▶ _Data for this exercise_:
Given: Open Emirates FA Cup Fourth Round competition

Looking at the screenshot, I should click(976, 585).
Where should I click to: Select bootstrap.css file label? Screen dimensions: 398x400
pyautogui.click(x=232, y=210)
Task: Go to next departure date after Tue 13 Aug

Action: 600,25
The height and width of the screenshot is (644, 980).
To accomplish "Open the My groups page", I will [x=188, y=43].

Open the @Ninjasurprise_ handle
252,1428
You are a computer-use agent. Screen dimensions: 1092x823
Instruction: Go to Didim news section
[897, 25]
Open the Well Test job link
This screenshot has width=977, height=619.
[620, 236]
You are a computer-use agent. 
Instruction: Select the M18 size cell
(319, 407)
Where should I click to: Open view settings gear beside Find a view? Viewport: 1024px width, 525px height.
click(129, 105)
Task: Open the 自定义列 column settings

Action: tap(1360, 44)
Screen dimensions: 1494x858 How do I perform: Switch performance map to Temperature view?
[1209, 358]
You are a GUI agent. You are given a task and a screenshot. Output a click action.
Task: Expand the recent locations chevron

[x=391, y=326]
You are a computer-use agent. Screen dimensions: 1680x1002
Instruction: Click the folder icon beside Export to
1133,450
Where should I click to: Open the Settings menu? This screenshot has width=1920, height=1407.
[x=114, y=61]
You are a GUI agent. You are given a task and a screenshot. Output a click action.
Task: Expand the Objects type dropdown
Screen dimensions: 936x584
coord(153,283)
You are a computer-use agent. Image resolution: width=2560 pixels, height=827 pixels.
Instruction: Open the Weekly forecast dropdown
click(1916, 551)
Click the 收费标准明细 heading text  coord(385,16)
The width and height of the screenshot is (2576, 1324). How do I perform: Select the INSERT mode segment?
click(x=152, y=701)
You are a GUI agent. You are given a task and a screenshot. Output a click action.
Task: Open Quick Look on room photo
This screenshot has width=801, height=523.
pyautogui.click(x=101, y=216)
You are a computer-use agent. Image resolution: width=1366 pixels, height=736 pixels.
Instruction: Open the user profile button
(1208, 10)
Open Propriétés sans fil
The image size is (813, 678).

▶ _Problem details_: Out of the data above, return each line where the word "pixels" can be found.

▶ _Expected output_:
You are a computer-use agent. Image resolution: width=2560 pixels, height=827 pixels.
You are a computer-use agent. Image resolution: width=1366 pixels, height=736 pixels.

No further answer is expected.